Eduardo Bolsonaro e Alexandre Ramagem

A perda de mandato de Eduardo Bolsonaro e Alexandre Ramagem foi definida pela Mesa Diretora da Câmara dos Deputados após decisão interna conduzida pelo presidente da Casa, Hugo Motta (Republicanos-PB). A medida foi confirmada nesta quinta-feira, depois da coleta das assinaturas necessárias, e aguarda apenas a publicação no Diário Oficial da Câmara para entrar em vigor.

No caso de Eduardo Bolsonaro, a cassação do mandato ocorreu em razão do acúmulo de faltas não justificadas às sessões legislativas. O parlamentar está nos Estados Unidos desde fevereiro e, após o término do período de licença, passou a ter as ausências contabilizadas oficialmente. Como não havia autorização para votação à distância, as faltas foram consideradas para fins regimentais.

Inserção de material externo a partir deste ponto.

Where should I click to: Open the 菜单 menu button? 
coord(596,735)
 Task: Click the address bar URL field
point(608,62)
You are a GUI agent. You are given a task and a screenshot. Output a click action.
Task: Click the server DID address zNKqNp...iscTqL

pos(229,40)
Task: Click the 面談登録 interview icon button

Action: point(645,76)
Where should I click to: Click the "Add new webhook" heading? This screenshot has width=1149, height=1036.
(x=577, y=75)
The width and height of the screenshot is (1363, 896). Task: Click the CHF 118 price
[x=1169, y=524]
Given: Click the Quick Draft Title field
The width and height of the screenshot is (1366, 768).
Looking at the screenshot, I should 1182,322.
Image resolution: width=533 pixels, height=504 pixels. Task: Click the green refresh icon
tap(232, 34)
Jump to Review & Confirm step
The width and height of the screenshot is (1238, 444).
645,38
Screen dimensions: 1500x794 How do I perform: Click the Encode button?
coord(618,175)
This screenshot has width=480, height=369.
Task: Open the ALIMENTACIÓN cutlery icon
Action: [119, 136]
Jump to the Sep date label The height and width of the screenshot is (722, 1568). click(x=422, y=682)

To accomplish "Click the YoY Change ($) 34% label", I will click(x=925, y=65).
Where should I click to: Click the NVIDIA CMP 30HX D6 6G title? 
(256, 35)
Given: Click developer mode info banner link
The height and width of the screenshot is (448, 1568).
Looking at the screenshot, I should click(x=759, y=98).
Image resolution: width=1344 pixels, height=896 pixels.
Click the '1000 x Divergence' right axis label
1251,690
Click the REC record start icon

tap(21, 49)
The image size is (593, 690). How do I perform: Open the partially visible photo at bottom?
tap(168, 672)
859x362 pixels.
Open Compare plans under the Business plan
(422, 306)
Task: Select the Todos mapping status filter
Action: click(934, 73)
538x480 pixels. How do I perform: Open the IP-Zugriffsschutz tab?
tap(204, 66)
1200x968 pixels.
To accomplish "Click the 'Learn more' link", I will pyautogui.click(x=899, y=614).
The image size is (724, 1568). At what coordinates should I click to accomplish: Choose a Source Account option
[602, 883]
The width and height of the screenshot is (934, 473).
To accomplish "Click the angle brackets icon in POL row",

Uma tentativa de manter o mandato por meio de articulação da liderança da minoria foi barrada pela presidência da Câmara. Pela Constituição Federal, deputados que faltam a mais de um terço das sessões perdem automaticamente o mandato, sem necessidade de análise pelo Conselho de Ética ou votação em plenário.

Já Alexandre Ramagem teve o mandato declarado extinto em decorrência de condenação definitiva no Supremo Tribunal Federal. O ex-deputado foi sentenciado a 16 anos, um mês e 15 dias de prisão, em regime inicial fechado, por participação na tentativa de golpe de Estado em 2022.

De acordo com a decisão judicial, Ramagem deixou o país mesmo após ordem da Corte e também se encontra atualmente nos Estados Unidos. Com a condenação transitada em julgado, a perda do mandato ocorre de forma automática, conforme previsto na legislação.

A decisão da Mesa Diretora consolida os efeitos administrativos das situações individuais de cada parlamentar e encerra o vínculo de ambos com a atual legislatura, restando apenas a formalização oficial por meio da publicação no Diário Oficial da Câmara dos Deputados.